------ Material provided

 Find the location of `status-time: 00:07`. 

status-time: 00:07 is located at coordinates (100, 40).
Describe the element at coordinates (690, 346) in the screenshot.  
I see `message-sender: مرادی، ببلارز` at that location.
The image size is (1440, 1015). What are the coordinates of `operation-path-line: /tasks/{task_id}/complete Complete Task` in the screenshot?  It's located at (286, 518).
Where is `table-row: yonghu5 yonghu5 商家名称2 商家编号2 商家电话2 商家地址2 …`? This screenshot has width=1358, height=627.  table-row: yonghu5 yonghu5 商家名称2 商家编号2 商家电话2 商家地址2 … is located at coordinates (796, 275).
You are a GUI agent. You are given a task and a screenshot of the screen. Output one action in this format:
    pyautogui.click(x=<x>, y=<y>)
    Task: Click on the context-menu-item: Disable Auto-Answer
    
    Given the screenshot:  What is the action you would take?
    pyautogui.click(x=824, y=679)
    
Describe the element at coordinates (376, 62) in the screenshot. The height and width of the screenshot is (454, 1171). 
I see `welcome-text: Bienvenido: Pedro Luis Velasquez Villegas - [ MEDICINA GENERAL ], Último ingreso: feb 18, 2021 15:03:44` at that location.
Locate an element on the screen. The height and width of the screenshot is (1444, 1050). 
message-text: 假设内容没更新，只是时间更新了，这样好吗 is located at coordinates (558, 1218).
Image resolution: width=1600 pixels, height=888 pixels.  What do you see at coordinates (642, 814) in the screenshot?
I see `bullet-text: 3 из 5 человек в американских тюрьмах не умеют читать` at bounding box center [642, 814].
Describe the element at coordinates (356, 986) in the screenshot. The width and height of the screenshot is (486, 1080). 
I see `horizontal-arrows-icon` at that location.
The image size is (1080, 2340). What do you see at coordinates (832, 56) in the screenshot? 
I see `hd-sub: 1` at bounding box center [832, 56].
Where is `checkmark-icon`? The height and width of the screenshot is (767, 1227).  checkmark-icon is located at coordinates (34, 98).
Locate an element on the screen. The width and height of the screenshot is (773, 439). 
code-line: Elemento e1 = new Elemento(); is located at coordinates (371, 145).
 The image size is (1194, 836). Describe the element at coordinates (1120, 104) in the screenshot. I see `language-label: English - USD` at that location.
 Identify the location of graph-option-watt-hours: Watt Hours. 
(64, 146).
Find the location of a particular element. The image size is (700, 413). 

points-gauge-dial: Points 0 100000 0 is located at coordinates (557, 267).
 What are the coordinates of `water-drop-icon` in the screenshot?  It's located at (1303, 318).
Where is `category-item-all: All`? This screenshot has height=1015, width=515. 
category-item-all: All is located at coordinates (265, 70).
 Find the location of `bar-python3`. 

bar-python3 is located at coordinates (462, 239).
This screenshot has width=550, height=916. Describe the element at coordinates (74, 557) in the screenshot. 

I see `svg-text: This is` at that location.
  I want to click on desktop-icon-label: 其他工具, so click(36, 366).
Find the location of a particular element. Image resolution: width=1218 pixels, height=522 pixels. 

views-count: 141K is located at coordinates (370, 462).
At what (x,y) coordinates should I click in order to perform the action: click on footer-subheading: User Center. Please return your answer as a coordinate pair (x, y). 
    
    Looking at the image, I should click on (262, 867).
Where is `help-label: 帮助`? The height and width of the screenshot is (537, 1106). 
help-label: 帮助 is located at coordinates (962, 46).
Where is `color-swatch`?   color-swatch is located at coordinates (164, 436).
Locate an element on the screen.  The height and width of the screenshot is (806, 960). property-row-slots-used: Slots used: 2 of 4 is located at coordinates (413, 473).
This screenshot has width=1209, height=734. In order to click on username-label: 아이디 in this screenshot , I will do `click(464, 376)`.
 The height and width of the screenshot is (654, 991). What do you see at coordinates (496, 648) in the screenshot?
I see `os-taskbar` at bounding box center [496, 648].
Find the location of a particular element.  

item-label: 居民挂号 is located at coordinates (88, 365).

------------

Task statement — Retype the records from their start through the line containing "The image size is (1440, 1015).", keeping both ends.

Written response —
 Find the location of `status-time: 00:07`. 

status-time: 00:07 is located at coordinates (100, 40).
Describe the element at coordinates (690, 346) in the screenshot.  
I see `message-sender: مرادی، ببلارز` at that location.
The image size is (1440, 1015). What are the coordinates of `operation-path-line: /tasks/{task_id}/complete Complete Task` in the screenshot?  It's located at (286, 518).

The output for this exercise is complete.